With no line omitted, restate the records below exactly as they appear.

[Dataset excerpts Boundary: Start]

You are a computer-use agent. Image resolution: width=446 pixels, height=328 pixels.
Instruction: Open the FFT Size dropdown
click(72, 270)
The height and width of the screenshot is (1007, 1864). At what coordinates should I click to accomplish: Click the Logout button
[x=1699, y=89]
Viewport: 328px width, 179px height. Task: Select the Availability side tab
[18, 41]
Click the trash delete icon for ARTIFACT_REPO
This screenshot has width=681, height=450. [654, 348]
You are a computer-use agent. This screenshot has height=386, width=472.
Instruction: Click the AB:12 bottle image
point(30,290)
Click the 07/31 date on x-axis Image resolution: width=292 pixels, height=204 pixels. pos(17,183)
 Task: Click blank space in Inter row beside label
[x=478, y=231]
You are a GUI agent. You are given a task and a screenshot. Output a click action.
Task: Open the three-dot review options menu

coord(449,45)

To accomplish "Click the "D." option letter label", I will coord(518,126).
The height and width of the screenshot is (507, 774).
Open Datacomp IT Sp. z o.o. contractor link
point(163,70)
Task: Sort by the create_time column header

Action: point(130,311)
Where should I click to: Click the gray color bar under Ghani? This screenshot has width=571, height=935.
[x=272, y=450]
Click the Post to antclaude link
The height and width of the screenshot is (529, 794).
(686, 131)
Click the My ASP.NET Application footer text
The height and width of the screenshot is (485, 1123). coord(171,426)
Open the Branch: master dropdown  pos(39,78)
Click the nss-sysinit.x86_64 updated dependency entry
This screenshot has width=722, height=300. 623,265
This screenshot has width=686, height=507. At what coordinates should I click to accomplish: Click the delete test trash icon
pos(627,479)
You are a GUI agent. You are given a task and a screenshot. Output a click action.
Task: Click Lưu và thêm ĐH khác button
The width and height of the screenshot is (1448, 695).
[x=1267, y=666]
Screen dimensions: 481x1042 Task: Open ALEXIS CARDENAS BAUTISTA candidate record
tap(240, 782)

[Dataset excerpts Boundary: End]

• **Answer to this exercise**
You are a computer-use agent. Image resolution: width=446 pixels, height=328 pixels.
Instruction: Open the FFT Size dropdown
click(72, 270)
The height and width of the screenshot is (1007, 1864). At what coordinates should I click to accomplish: Click the Logout button
[x=1699, y=89]
Viewport: 328px width, 179px height. Task: Select the Availability side tab
[18, 41]
Click the trash delete icon for ARTIFACT_REPO
This screenshot has width=681, height=450. [654, 348]
You are a computer-use agent. This screenshot has height=386, width=472.
Instruction: Click the AB:12 bottle image
point(30,290)
Click the 07/31 date on x-axis Image resolution: width=292 pixels, height=204 pixels. pos(17,183)
 Task: Click blank space in Inter row beside label
[x=478, y=231]
You are a GUI agent. You are given a task and a screenshot. Output a click action.
Task: Open the three-dot review options menu

coord(449,45)

To accomplish "Click the "D." option letter label", I will coord(518,126).
The height and width of the screenshot is (507, 774).
Open Datacomp IT Sp. z o.o. contractor link
point(163,70)
Task: Sort by the create_time column header

Action: point(130,311)
Where should I click to: Click the gray color bar under Ghani? This screenshot has width=571, height=935.
[x=272, y=450]
Click the Post to antclaude link
The height and width of the screenshot is (529, 794).
(686, 131)
Click the My ASP.NET Application footer text
The height and width of the screenshot is (485, 1123). coord(171,426)
Open the Branch: master dropdown  pos(39,78)
Click the nss-sysinit.x86_64 updated dependency entry
This screenshot has width=722, height=300. 623,265
This screenshot has width=686, height=507. At what coordinates should I click to accomplish: Click the delete test trash icon
pos(627,479)
You are a GUI agent. You are given a task and a screenshot. Output a click action.
Task: Click Lưu và thêm ĐH khác button
The width and height of the screenshot is (1448, 695).
[x=1267, y=666]
Screen dimensions: 481x1042 Task: Open ALEXIS CARDENAS BAUTISTA candidate record
tap(240, 782)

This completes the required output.